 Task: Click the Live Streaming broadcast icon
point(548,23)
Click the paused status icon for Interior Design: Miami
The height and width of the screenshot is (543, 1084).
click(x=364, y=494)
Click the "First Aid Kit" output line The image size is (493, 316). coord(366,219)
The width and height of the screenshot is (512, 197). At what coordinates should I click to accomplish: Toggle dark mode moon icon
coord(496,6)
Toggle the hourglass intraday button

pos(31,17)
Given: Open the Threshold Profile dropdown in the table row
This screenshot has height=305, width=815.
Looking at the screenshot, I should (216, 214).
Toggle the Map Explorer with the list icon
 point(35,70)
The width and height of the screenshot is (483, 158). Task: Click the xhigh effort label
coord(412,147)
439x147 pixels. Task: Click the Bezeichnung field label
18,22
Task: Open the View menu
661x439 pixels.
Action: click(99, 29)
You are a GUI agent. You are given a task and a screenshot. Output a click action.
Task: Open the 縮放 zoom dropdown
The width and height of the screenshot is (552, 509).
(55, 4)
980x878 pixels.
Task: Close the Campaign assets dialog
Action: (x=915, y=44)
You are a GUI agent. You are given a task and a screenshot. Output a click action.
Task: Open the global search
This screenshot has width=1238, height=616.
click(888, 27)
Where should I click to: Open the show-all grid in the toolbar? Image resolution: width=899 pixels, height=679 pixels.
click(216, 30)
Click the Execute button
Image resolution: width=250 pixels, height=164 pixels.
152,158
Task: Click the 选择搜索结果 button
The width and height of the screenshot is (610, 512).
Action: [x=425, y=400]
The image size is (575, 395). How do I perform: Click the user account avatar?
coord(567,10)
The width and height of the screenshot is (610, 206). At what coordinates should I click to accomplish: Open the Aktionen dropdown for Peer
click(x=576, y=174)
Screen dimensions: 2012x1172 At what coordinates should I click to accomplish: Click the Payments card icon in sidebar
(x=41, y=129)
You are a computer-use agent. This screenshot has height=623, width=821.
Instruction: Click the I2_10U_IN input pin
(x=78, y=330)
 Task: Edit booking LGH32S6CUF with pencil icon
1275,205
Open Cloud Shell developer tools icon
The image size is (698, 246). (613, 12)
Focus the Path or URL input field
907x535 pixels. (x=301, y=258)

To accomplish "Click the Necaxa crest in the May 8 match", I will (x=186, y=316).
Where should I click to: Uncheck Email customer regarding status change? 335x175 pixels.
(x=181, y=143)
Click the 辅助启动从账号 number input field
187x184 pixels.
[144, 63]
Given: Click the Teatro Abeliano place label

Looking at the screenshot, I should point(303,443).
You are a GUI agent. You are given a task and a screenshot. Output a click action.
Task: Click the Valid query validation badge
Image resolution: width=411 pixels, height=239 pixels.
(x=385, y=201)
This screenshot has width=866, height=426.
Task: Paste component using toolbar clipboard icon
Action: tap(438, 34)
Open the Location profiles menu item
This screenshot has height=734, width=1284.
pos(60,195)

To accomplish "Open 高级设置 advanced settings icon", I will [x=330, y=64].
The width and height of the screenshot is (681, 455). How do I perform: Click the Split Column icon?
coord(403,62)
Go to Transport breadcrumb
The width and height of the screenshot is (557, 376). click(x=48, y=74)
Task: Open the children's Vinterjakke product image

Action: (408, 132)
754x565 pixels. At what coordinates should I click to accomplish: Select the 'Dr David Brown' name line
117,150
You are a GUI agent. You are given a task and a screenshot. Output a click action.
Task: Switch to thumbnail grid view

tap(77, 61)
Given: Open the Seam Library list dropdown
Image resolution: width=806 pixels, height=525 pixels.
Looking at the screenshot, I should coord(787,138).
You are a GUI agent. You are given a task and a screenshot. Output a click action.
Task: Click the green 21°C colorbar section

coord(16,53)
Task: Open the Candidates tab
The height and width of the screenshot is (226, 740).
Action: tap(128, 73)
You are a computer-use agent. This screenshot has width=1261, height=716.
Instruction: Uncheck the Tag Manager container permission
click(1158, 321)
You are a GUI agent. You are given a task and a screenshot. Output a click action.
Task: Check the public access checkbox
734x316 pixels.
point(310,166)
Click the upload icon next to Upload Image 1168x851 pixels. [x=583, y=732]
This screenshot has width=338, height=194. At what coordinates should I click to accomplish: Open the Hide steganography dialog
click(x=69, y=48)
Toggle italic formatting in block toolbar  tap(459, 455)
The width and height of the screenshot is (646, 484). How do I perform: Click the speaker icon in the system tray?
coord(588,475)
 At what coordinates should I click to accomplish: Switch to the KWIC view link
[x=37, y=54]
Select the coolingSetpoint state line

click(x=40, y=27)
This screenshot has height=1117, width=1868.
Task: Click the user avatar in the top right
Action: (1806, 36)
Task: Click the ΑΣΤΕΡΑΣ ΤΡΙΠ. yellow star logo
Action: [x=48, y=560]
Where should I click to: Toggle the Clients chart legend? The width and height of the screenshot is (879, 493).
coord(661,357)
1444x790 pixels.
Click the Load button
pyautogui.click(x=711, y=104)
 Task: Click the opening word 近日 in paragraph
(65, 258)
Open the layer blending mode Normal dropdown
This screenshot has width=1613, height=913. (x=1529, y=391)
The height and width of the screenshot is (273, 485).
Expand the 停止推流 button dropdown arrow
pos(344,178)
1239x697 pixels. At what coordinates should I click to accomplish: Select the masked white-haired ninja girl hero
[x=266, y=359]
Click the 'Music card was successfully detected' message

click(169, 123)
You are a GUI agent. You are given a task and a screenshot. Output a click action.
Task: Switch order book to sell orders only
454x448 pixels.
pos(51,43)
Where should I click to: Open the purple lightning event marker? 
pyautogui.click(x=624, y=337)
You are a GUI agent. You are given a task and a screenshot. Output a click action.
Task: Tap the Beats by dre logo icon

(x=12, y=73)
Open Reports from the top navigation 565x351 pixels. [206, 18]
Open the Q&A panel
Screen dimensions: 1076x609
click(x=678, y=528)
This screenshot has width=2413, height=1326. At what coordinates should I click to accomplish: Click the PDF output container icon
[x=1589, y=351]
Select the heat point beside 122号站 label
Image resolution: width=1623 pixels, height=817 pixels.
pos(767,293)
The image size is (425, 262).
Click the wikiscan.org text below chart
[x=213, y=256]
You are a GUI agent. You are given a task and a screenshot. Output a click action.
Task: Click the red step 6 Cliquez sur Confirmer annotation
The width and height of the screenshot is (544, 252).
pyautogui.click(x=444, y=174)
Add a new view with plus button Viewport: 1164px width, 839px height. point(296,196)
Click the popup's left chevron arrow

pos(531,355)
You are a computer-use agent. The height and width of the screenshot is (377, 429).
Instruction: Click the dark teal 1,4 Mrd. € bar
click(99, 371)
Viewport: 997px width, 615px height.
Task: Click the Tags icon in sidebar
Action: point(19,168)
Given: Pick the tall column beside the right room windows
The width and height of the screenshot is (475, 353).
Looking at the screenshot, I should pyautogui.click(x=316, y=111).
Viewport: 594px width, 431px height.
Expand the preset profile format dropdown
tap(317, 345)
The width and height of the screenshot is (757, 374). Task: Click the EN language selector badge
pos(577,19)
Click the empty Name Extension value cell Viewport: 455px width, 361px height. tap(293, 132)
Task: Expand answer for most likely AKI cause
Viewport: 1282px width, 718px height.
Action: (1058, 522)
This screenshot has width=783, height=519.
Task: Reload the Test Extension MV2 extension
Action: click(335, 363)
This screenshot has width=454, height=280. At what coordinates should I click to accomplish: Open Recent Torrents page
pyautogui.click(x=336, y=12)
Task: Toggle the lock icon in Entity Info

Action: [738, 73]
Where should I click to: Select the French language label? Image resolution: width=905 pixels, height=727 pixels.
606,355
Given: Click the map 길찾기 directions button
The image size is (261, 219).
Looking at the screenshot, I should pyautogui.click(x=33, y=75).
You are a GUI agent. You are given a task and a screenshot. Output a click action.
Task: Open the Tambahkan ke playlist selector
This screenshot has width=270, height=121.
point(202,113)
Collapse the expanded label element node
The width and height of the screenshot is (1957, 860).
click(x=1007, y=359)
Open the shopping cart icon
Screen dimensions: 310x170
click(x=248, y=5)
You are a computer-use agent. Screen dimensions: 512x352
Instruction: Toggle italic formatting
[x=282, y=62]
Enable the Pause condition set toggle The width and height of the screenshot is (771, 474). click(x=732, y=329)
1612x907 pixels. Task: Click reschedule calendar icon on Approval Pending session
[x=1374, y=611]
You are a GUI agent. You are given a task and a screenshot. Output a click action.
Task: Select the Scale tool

→ Exercise description
Reproduce verbatim the part of the listing that opens with the line containing "Given: Pick the" and closes with the line containing "pos(577,19)", including both of those lines.

→ Response for this exercise
Given: Pick the tall column beside the right room windows
The width and height of the screenshot is (475, 353).
Looking at the screenshot, I should pyautogui.click(x=316, y=111).
Viewport: 594px width, 431px height.
Expand the preset profile format dropdown
tap(317, 345)
The width and height of the screenshot is (757, 374). Task: Click the EN language selector badge
pos(577,19)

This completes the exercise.